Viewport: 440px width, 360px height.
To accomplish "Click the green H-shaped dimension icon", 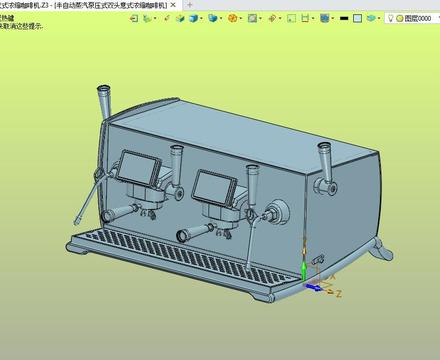I will coord(305,18).
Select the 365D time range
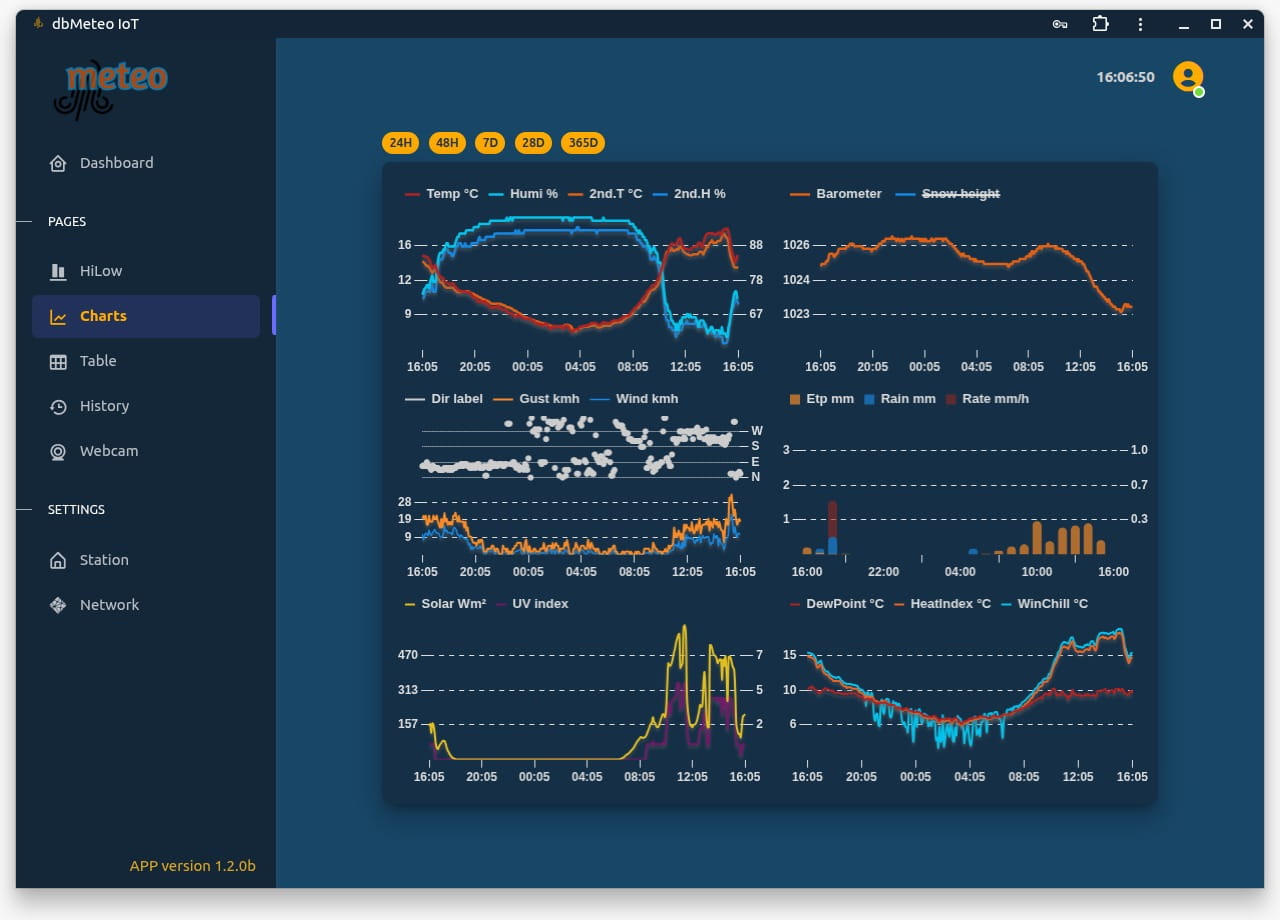Image resolution: width=1280 pixels, height=920 pixels. click(583, 142)
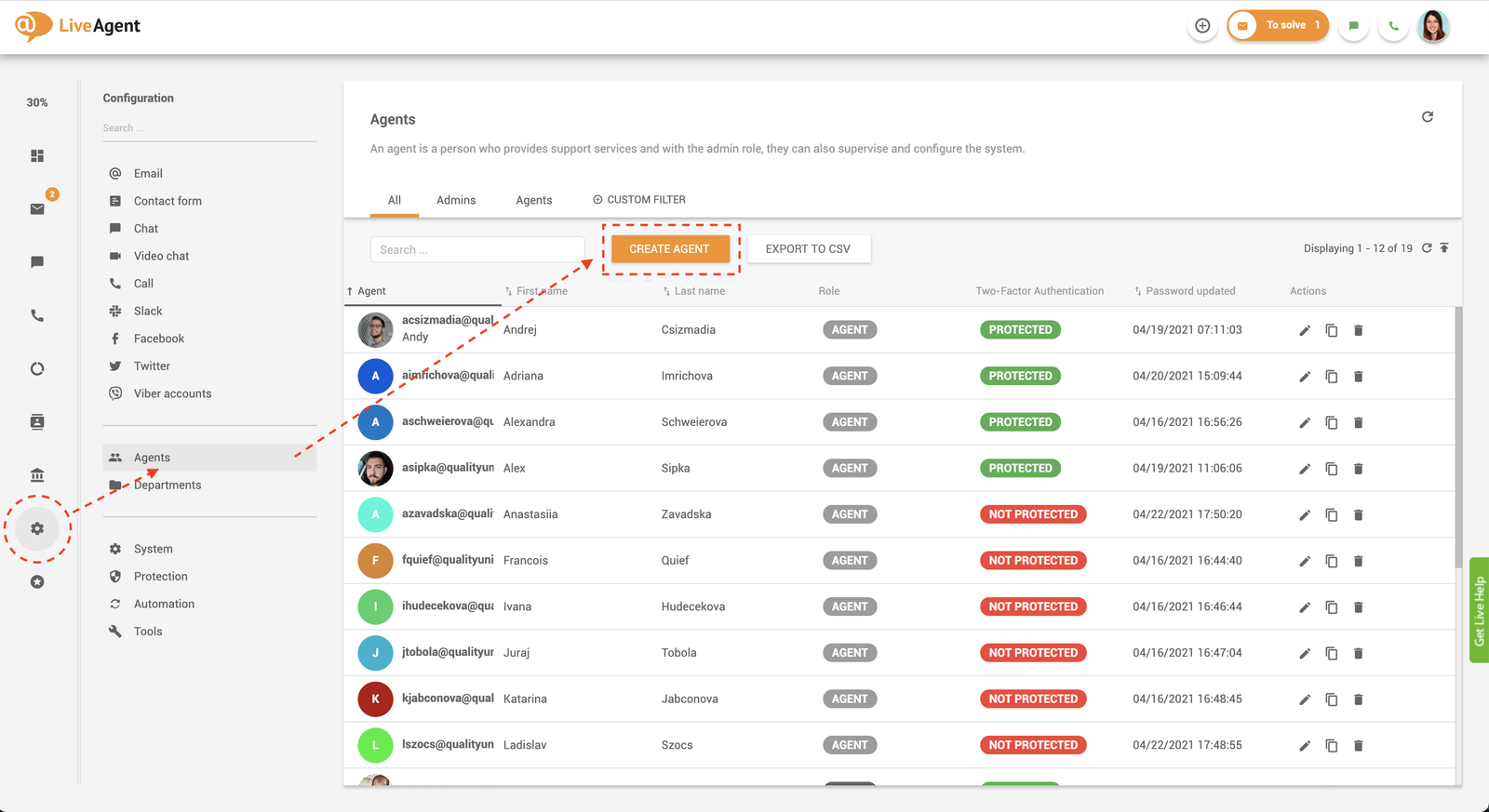This screenshot has height=812, width=1489.
Task: Open the Knowledge base bank icon in sidebar
Action: (37, 475)
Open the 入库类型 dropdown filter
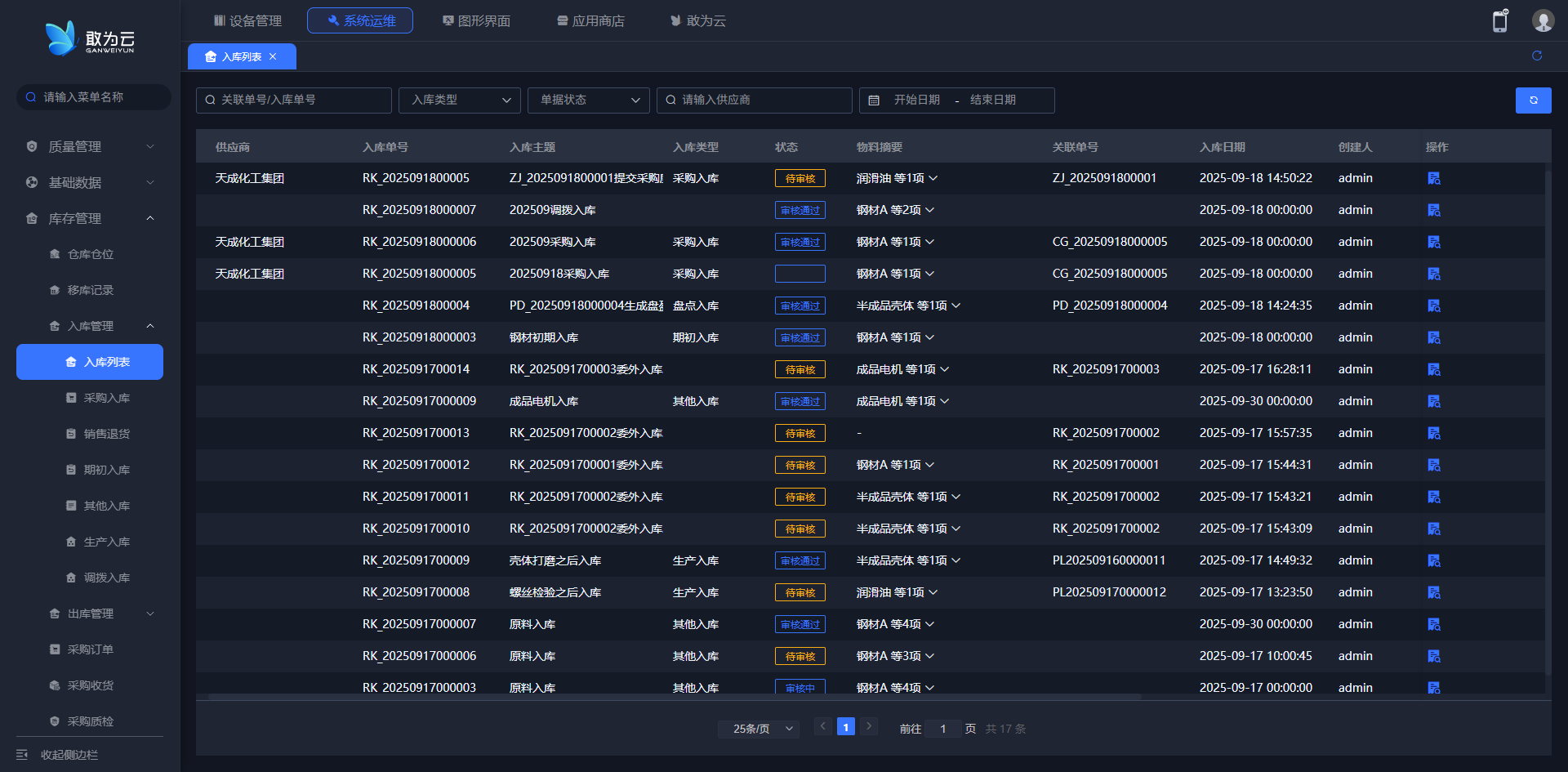 (460, 100)
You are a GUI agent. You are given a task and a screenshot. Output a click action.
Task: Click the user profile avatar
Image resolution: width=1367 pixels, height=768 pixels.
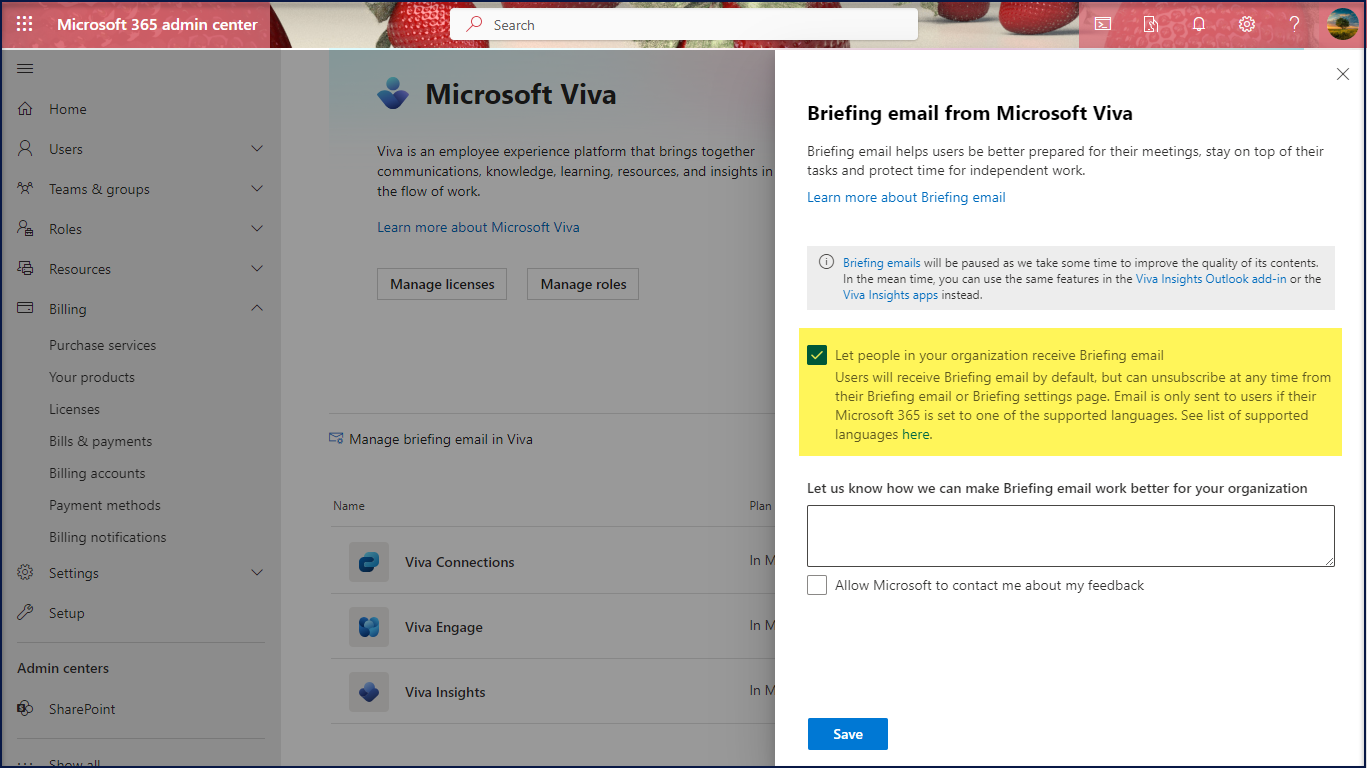point(1342,24)
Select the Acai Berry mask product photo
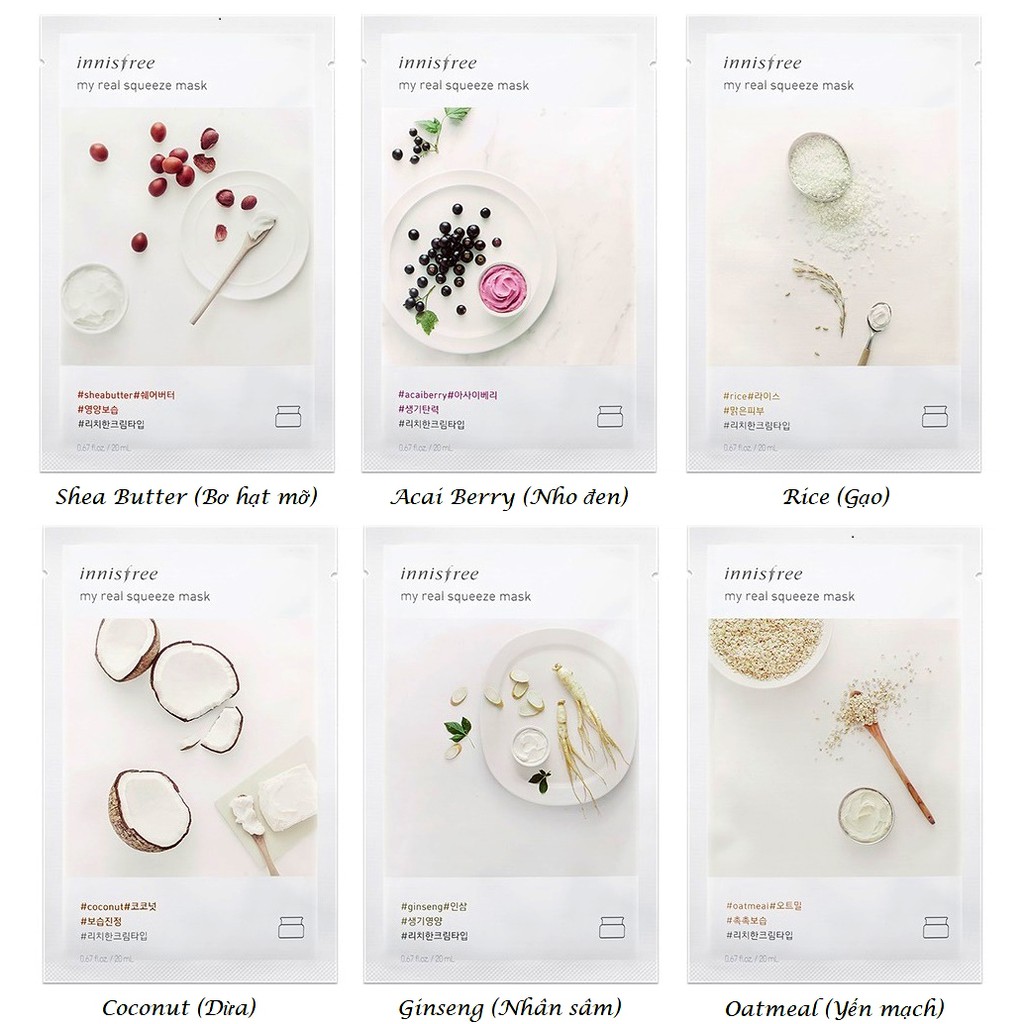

= = = = =

→ **Work item**:
Each line from the one with "Open the 入库类型 dropdown filter" to the final line of the data above is to be printed exactly; no picture should appear in the copy.

→ **Solution for this task**:
Open the 入库类型 dropdown filter
 (460, 100)
You are a GUI agent. You are given a task and a screenshot. Output a click action.
Task: Click the user profile avatar
Image resolution: width=1367 pixels, height=768 pixels.
point(1342,24)
Select the Acai Berry mask product photo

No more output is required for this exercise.